A client has been diagnosed with hypertension but does not take the antihypertensive medications because of a lack of symptoms. What response by the nurse is best?
- A. Do you have trouble affording your medications?
- B. Most people with hypertension do not have symptoms
- C. Most people get severe morning headaches
- D. You need to take your medicine or you will get kidney failure
Correct Answer: A
Rationale: Most people with hypertension are asymptomatic, although a small percentage do have symptoms. Since the client has already admitted nonadherence, assessing barriers such as affordability is the most effective response to improve compliance.

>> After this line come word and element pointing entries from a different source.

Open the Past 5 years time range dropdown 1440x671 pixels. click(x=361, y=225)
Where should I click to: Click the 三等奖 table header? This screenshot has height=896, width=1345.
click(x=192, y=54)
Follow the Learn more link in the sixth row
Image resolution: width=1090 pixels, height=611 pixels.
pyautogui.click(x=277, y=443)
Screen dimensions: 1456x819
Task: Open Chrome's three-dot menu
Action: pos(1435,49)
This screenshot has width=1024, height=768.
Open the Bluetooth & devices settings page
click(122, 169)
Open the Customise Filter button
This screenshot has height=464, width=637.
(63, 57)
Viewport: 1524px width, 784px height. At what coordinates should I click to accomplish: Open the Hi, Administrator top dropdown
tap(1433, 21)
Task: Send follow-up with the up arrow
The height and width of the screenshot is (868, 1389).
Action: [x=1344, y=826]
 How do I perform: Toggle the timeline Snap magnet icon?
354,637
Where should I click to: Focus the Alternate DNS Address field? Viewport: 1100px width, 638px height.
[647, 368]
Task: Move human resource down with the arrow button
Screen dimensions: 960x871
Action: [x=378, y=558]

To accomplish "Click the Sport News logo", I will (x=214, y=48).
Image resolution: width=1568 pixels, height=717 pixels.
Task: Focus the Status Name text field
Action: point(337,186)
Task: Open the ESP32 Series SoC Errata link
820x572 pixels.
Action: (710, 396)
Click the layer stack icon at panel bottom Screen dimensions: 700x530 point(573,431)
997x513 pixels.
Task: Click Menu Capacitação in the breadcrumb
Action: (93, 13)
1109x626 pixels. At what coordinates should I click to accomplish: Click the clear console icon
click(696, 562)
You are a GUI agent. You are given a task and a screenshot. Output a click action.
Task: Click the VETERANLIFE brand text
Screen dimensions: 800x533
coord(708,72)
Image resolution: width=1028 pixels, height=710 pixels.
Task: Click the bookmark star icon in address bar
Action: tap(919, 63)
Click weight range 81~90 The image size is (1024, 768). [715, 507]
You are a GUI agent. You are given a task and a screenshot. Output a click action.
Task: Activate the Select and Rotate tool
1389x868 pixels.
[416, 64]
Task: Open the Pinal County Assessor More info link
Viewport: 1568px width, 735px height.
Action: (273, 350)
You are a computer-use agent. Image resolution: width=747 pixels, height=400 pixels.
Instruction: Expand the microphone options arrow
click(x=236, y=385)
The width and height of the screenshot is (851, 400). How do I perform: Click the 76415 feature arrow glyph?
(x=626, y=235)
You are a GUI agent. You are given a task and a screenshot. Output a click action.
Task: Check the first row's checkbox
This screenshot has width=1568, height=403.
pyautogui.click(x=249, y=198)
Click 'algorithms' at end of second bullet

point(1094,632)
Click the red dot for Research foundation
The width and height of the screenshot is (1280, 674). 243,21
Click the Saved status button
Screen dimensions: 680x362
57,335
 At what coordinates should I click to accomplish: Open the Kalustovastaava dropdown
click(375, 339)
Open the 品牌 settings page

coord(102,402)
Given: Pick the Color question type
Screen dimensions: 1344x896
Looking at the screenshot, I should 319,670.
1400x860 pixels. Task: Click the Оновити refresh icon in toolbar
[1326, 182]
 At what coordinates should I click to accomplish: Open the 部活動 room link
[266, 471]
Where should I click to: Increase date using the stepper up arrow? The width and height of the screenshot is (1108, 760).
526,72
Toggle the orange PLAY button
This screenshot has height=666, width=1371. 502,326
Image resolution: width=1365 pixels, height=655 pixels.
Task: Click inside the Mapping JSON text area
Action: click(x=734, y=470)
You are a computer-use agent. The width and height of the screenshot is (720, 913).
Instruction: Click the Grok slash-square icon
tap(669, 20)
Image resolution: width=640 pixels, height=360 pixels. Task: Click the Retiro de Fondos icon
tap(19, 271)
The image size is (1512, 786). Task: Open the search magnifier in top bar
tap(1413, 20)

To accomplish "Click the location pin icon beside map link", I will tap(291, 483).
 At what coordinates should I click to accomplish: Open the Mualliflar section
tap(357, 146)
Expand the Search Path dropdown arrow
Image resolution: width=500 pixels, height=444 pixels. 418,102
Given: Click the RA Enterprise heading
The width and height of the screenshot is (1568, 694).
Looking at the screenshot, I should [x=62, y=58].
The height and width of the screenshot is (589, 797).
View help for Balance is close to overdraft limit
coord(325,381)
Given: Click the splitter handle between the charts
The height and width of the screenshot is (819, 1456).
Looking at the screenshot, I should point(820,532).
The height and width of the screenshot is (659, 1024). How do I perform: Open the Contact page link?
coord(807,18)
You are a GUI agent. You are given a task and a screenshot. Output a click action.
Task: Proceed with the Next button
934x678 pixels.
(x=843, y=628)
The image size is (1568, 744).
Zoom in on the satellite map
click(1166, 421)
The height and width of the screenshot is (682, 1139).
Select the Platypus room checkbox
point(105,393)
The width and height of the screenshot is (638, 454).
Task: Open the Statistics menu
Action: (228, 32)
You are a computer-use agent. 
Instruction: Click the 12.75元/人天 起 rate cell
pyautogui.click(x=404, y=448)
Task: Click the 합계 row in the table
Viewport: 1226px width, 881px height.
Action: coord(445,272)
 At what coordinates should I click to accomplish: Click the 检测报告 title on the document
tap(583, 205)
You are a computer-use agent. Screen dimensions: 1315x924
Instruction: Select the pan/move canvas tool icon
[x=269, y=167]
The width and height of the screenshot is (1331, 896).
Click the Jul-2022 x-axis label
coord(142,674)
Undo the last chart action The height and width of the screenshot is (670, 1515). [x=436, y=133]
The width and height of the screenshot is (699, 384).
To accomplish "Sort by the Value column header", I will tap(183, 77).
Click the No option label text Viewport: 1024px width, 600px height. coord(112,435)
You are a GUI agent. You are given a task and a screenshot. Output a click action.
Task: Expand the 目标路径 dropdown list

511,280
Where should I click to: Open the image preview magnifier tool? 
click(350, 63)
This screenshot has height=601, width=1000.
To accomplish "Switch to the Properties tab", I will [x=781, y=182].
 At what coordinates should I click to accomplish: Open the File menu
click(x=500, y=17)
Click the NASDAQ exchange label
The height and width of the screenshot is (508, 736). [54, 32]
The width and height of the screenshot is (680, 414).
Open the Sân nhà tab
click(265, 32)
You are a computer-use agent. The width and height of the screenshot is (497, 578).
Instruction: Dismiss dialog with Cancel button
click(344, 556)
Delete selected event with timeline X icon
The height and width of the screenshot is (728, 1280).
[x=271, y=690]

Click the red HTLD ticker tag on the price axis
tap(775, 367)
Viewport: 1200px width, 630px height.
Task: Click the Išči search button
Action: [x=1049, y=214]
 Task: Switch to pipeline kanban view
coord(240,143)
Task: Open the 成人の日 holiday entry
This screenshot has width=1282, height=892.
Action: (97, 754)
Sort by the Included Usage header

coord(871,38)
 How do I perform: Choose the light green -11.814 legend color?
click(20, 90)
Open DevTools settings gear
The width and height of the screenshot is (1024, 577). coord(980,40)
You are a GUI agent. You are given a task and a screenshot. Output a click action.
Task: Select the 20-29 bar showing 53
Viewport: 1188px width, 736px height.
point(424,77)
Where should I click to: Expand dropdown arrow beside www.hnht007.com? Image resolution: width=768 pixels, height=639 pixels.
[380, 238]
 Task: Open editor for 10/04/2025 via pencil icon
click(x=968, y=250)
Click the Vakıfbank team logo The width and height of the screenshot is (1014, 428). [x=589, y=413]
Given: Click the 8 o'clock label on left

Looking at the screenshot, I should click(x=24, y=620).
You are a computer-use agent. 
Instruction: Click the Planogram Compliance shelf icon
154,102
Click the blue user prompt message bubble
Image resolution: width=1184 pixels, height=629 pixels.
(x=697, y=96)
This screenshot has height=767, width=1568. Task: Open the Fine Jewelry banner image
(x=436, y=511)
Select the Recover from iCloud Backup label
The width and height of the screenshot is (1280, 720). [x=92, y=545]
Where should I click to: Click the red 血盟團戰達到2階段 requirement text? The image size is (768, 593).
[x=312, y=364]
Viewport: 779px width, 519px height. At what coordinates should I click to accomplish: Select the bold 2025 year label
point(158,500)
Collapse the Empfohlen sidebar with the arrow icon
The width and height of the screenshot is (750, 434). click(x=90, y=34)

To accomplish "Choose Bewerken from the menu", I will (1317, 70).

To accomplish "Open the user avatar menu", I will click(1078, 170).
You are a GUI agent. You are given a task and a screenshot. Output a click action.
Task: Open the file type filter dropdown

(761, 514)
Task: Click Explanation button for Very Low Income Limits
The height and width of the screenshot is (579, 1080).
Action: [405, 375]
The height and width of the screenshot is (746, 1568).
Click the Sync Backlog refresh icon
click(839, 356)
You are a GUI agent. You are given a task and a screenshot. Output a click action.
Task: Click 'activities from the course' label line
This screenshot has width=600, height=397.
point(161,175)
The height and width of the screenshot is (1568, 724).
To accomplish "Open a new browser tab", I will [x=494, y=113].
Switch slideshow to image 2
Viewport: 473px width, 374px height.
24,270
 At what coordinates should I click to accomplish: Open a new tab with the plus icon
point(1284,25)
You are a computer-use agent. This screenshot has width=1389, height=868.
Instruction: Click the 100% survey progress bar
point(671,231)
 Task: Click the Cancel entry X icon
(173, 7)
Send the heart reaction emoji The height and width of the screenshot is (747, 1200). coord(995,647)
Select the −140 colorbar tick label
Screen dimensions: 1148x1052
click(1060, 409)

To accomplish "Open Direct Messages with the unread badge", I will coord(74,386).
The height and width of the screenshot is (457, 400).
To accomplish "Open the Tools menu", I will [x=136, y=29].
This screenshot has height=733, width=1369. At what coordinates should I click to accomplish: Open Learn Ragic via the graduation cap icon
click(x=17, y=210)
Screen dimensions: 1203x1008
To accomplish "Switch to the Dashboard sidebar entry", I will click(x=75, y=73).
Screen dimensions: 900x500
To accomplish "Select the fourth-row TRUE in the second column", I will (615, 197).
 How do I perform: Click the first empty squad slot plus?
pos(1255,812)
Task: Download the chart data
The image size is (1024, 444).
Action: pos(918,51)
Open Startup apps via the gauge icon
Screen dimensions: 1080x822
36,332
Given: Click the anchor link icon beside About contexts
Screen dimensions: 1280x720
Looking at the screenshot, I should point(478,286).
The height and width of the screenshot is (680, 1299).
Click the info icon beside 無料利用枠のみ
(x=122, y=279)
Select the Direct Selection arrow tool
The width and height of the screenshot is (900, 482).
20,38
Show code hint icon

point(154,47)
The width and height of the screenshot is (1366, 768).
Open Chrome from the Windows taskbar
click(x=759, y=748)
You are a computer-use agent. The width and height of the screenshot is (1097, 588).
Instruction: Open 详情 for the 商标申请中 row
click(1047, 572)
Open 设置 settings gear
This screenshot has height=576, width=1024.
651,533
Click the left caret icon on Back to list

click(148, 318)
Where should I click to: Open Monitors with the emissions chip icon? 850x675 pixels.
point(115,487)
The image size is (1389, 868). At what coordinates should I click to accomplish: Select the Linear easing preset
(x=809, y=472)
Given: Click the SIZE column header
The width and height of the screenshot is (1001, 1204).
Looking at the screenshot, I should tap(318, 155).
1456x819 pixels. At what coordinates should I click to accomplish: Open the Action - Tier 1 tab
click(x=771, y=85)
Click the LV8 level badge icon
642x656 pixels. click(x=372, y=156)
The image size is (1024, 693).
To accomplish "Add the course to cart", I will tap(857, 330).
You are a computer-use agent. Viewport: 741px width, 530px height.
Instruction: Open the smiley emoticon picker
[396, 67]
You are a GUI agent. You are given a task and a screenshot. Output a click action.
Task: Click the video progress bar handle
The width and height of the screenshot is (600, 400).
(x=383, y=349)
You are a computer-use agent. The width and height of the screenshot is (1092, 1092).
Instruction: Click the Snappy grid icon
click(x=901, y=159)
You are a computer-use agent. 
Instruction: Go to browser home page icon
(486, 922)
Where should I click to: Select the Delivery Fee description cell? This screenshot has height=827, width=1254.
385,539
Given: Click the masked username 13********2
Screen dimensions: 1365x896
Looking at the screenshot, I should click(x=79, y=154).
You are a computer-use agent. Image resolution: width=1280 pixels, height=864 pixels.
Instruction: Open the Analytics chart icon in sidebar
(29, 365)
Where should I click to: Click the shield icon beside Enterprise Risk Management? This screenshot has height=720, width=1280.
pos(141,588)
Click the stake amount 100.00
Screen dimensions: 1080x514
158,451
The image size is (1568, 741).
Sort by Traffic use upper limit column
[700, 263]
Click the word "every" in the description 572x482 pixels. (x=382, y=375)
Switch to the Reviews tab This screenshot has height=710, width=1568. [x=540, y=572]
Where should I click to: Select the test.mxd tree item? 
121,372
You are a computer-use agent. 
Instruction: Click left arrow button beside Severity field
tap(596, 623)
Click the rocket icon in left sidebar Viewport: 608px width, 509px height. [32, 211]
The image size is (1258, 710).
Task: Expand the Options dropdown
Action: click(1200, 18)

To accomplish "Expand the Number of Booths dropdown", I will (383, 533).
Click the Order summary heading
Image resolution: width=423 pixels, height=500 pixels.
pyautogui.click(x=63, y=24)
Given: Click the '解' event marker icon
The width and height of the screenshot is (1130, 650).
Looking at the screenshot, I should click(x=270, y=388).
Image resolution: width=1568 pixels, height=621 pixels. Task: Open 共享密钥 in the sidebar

A client presents to the emergency department with a severely lacerated artery. What is the priority action for the nurse?
- A. Administer oxygen via non-rebreather mask
- B. Ensure the client has a patent airway
- C. Prepare to assist with suturing the artery
- D. Start two large-bore IVs with normal saline
Correct Answer: B
Rationale: Airway always takes priority, followed by breathing and circulation. Ensuring a patent airway is the first step before other interventions.
A client with a known abdominal aortic aneurysm reports dizziness and severe abdominal pain. The nurse assesses the client's blood pressure at 82/40 mm Hg. What actions by the nurse are most important? (Select all that apply.)
- A. Administer pain medication
- B. Assess distal pulses every 10 minutes
- C. Have the client sign a surgical consent
- D. Notify the Rapid Response Team
- E. Take vital signs every 10 minutes
Correct Answer: B,D,E
Rationale: This client may have a rupturing aneurysm. The nurse should notify the Rapid Response Team and perform frequent assessments of pulses and vital signs. Pain medication could lower blood pressure further, and consent should be handled after the physician explains the procedure.
A client with peripheral artery disease (PAD) makes the following statements to the nurse. Which indicates the need for further teaching?
- A. I should avoid using heating pads on my legs
- B. I need to walk until I feel pain, then rest
- C. I should keep my legs elevated when resting
- D. It's going to be really hard but I will stop smoking
Correct Answer: A
Rationale: Clients with PAD should avoid heating pads due to decreased skin sensitivity, which can lead to burns. This statement shows understanding, so no further teaching is needed for it. The other statements align with proper PAD management.